◆ **What is required**:
Exact retyping of the data: please keep every word and drop each picture.

###

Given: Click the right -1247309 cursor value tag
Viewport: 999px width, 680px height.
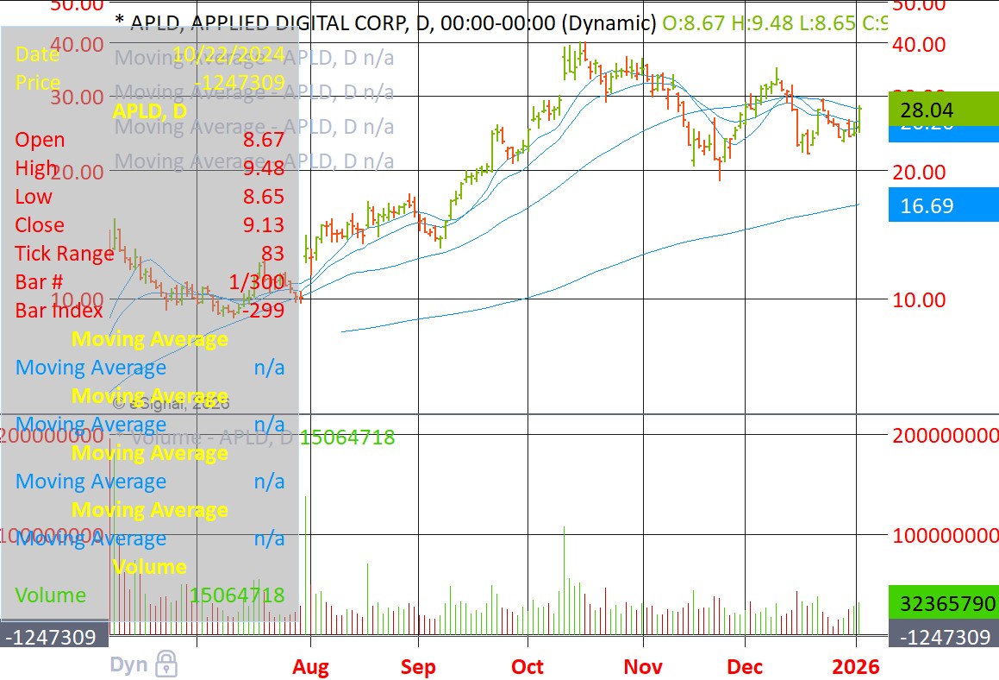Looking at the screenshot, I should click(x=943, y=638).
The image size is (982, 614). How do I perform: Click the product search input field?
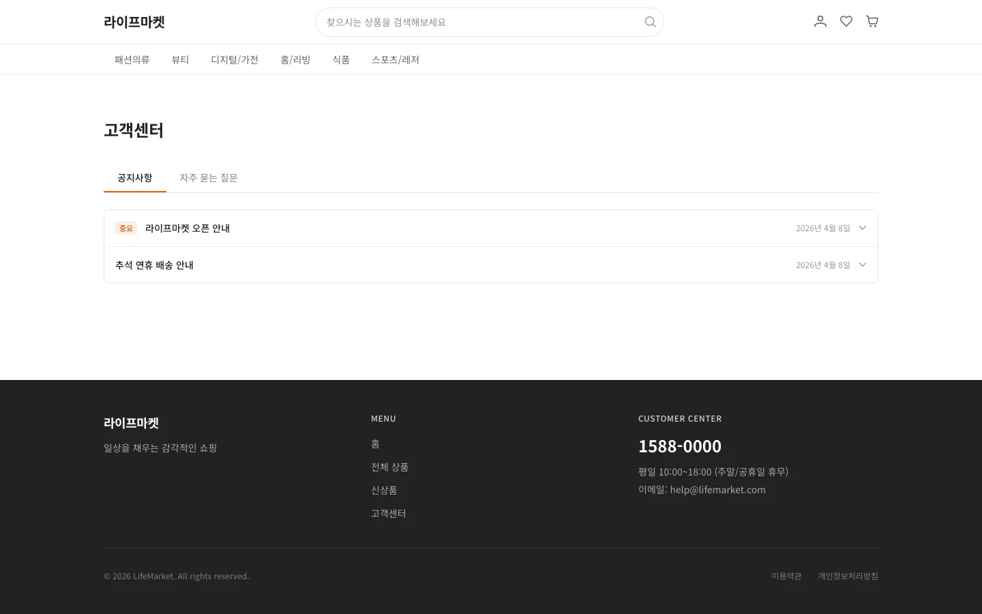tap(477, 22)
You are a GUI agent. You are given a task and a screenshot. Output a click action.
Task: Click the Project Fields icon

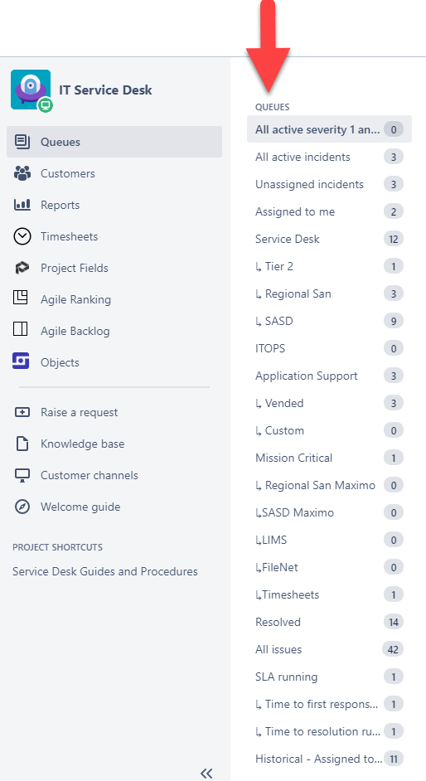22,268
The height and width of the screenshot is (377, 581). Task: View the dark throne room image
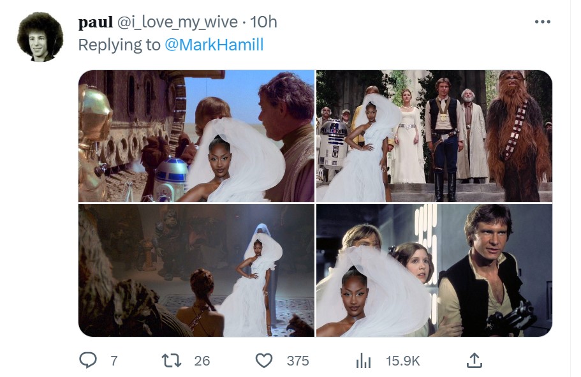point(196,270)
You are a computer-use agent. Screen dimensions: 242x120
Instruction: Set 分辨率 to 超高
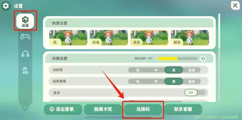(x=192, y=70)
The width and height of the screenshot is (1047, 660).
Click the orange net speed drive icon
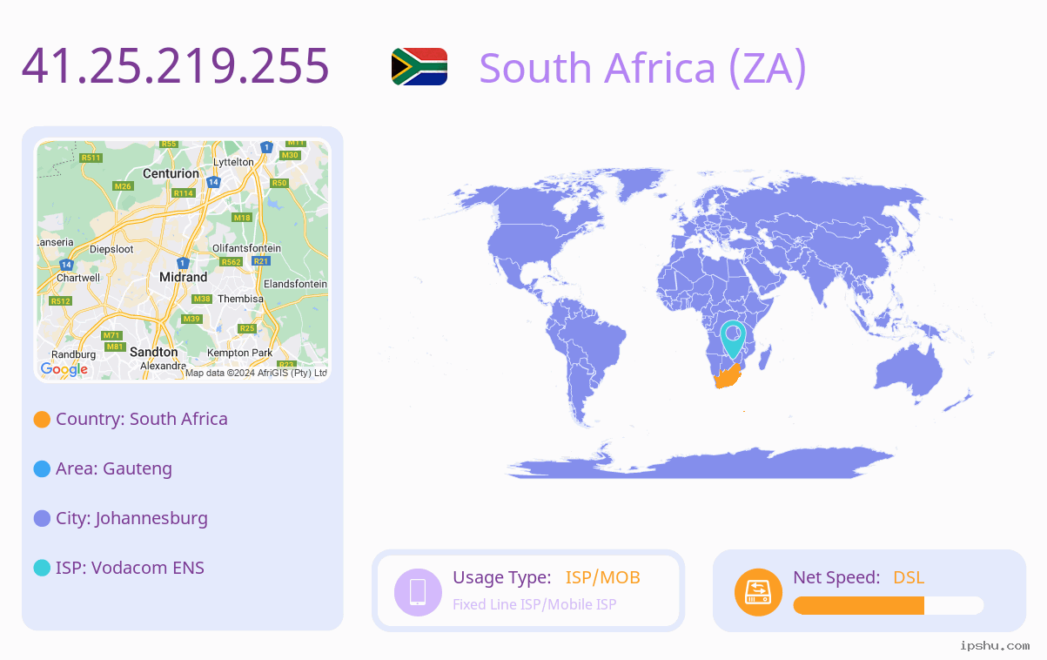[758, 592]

###

◆ **Exercise output**:
Given: Click the right -1247309 cursor value tag
Viewport: 999px width, 680px height.
Looking at the screenshot, I should click(x=943, y=638).
The image size is (982, 614). How do I perform: Click the product search input field?
tap(477, 22)
You are a GUI agent. You are given a task and a screenshot. Output a click action.
Task: Click the Project Fields icon

22,268
The height and width of the screenshot is (377, 581). Task: View the dark throne room image
point(196,270)
You are a computer-use agent. Screen dimensions: 242x120
Instruction: Set 分辨率 to 超高
(x=192, y=70)
The width and height of the screenshot is (1047, 660).
Click the orange net speed drive icon
[758, 592]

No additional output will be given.